* **Action item**
Go through the records and show each line where the word "avatar" occurs.

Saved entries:

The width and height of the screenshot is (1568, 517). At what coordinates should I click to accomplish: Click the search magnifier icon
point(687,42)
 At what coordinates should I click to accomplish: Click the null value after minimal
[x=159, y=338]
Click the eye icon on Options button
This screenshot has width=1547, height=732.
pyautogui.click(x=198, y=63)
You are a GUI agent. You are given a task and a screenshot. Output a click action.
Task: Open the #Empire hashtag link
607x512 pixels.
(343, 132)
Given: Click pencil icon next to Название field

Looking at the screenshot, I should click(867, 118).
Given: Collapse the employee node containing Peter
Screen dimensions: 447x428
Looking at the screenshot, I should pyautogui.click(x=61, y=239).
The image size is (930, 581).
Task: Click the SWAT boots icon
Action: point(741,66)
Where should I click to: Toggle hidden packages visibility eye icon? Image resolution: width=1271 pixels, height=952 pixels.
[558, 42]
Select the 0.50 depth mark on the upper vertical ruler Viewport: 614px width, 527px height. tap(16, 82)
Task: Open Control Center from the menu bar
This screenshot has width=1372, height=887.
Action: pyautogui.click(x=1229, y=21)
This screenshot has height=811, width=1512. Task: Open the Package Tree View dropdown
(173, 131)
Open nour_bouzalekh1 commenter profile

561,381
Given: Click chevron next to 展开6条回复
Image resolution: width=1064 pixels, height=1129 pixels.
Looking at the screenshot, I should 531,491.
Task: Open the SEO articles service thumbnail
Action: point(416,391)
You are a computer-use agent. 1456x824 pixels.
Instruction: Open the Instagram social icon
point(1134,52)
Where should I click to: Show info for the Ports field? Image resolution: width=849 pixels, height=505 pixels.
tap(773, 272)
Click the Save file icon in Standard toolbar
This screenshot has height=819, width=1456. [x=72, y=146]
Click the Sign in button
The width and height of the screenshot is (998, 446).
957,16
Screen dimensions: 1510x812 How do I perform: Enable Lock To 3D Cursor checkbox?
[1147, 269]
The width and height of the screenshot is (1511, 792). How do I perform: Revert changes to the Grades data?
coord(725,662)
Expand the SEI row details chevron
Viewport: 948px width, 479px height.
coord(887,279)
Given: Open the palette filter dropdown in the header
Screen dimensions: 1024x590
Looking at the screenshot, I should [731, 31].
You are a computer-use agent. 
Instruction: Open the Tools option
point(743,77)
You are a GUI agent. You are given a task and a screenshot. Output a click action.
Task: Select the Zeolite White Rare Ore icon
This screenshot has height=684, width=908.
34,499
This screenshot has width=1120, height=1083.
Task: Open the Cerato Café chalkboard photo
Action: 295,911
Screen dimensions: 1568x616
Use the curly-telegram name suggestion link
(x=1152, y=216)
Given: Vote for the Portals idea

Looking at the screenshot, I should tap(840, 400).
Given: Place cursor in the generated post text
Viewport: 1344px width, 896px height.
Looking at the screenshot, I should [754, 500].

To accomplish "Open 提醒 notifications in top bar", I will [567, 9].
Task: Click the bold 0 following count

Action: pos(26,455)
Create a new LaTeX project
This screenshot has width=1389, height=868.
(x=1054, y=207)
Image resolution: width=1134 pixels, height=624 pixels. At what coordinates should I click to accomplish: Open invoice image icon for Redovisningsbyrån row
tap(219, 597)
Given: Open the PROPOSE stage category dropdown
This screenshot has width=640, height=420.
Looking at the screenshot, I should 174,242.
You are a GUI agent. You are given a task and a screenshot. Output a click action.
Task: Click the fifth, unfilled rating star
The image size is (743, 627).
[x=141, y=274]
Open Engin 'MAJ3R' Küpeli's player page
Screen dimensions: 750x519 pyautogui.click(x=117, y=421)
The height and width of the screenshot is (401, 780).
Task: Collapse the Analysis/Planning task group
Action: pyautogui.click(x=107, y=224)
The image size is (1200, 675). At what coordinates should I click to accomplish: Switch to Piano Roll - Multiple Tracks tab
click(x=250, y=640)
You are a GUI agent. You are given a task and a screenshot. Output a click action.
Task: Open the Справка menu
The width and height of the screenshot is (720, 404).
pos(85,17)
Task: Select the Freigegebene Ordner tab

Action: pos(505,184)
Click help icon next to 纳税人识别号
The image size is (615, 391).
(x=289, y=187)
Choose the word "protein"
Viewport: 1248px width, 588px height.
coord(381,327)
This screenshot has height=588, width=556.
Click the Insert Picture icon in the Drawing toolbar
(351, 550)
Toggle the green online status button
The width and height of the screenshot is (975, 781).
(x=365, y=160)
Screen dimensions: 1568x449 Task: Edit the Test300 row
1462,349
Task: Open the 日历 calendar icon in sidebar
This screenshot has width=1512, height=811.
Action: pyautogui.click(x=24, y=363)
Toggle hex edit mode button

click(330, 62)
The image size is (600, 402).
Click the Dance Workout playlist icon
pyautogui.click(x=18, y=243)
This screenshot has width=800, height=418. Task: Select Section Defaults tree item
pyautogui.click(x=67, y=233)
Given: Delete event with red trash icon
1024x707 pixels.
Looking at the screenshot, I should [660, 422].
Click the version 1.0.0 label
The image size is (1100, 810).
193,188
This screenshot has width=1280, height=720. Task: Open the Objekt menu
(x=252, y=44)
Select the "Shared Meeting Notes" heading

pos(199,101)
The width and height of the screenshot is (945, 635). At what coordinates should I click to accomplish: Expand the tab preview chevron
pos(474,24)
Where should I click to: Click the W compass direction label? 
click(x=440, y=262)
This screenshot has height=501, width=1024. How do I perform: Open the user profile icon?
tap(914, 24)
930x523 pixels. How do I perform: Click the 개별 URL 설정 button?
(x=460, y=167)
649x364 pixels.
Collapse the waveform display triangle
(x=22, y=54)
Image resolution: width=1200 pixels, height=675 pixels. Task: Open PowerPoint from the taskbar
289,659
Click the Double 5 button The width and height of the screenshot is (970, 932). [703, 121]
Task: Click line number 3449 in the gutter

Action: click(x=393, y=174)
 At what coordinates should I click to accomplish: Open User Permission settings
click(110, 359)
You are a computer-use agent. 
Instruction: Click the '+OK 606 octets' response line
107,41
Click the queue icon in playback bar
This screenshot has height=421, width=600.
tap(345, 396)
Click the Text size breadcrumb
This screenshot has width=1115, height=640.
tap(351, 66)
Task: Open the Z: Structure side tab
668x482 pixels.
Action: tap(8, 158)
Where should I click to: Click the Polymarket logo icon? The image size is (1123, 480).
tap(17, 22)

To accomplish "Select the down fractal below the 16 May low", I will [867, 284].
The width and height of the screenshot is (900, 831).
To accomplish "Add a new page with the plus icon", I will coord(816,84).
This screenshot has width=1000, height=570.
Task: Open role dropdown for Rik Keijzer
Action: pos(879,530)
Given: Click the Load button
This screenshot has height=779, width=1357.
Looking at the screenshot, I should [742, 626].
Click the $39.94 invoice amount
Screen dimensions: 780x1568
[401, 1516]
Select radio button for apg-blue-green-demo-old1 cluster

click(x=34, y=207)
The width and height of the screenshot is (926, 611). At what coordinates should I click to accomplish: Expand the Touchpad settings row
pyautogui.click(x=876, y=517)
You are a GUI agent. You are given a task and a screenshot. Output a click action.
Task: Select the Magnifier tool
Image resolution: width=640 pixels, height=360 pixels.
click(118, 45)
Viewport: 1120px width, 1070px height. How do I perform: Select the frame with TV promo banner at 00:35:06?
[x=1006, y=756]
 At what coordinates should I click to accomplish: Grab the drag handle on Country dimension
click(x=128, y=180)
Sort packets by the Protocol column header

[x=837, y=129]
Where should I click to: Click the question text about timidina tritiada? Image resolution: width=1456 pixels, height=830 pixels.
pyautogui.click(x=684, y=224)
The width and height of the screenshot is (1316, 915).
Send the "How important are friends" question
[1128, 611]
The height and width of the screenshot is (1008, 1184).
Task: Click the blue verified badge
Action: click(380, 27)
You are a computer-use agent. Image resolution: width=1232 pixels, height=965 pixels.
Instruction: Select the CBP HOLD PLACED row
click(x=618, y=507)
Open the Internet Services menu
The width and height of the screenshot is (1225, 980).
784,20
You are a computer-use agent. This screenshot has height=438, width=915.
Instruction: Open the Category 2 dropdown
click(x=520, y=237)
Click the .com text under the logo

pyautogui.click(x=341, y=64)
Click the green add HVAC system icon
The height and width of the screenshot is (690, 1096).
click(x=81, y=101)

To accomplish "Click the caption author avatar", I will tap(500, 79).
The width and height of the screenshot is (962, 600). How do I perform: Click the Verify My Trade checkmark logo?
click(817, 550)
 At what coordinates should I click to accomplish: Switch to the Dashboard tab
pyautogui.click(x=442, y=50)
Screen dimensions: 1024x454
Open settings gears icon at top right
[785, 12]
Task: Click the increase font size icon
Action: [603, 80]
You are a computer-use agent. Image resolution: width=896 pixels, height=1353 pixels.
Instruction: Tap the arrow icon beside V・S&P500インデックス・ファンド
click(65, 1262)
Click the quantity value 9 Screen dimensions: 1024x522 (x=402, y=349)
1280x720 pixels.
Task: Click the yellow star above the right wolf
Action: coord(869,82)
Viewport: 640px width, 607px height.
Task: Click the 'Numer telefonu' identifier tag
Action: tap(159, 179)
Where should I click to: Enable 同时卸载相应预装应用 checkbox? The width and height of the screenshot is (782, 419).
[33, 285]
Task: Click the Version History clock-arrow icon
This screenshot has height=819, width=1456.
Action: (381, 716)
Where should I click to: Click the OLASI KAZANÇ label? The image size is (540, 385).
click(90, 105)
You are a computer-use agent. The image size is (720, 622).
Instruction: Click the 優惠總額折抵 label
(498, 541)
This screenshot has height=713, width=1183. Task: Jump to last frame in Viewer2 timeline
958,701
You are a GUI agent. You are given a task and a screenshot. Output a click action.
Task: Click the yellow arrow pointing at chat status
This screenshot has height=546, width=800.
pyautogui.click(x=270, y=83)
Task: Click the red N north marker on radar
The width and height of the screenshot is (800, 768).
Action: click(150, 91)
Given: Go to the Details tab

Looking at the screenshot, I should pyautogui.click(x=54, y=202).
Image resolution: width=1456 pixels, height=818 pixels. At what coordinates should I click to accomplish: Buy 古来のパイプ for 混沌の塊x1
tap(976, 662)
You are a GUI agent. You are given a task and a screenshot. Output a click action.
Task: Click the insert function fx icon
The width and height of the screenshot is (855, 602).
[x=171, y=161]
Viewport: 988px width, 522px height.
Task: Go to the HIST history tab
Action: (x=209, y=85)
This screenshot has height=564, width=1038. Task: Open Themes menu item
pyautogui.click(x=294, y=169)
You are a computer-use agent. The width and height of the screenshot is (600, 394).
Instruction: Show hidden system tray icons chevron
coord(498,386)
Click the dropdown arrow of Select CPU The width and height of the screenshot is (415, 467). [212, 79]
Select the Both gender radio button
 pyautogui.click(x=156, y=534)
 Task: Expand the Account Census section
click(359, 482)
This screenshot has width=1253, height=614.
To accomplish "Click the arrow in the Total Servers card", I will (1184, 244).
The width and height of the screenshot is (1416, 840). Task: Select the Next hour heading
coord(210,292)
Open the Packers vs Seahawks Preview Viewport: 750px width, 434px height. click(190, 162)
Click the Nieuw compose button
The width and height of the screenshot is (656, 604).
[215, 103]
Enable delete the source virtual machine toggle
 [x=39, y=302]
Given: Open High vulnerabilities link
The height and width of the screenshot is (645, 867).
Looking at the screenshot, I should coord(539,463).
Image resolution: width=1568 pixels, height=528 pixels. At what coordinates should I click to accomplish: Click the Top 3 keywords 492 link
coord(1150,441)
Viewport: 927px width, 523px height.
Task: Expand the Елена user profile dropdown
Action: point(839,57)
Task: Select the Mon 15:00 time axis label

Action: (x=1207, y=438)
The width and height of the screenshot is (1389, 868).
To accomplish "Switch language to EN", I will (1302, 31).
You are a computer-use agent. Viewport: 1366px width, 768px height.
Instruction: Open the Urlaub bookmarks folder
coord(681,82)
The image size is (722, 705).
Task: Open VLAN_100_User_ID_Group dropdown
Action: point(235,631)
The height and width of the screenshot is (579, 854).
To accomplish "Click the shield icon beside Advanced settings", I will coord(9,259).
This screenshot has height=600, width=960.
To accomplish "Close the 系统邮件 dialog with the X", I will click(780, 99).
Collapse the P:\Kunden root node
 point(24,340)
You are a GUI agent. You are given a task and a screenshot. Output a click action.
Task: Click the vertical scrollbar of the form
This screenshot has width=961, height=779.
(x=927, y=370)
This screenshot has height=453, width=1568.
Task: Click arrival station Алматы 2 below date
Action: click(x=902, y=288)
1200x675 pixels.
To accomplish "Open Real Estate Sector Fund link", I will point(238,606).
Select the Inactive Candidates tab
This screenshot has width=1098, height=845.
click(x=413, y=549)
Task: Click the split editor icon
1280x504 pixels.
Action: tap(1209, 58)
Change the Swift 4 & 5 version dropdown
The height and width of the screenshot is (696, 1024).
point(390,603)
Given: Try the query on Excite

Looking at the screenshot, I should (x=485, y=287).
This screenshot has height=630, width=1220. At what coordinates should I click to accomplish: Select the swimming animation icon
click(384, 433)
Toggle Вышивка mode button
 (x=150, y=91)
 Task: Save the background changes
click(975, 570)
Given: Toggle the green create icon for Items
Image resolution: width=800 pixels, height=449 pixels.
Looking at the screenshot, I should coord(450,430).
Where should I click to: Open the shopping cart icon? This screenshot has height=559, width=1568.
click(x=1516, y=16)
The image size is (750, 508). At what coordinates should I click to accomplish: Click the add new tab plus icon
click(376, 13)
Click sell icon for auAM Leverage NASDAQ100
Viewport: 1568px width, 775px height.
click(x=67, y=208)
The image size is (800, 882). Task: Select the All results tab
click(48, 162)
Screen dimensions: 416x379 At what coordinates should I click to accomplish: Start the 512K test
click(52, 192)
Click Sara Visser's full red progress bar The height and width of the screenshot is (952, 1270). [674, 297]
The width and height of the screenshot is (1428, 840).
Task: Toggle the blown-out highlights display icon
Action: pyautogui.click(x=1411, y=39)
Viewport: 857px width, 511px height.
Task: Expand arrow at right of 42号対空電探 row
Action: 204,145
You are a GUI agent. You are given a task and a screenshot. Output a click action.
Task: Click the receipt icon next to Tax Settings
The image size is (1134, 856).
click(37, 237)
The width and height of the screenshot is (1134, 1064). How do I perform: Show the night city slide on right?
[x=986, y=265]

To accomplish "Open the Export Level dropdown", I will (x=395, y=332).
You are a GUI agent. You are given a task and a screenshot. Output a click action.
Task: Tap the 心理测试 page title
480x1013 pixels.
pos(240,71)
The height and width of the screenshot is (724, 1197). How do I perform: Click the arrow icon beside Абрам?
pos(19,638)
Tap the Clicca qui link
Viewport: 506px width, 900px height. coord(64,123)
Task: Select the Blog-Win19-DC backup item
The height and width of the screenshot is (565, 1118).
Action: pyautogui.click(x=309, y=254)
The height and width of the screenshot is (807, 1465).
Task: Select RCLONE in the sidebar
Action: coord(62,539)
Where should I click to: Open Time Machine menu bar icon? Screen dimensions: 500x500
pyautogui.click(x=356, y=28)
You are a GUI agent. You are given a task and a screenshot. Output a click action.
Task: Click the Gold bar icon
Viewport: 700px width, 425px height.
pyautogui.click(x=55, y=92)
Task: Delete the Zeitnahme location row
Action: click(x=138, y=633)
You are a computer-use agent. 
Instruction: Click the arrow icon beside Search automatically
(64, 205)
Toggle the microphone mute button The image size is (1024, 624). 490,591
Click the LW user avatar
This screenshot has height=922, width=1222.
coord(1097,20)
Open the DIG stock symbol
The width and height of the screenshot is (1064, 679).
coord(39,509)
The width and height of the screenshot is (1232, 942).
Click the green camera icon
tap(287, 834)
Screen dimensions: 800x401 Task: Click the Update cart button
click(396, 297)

* **Solution to the exercise**
To accomplish "Click the caption author avatar", I will tap(500, 79).
Click the LW user avatar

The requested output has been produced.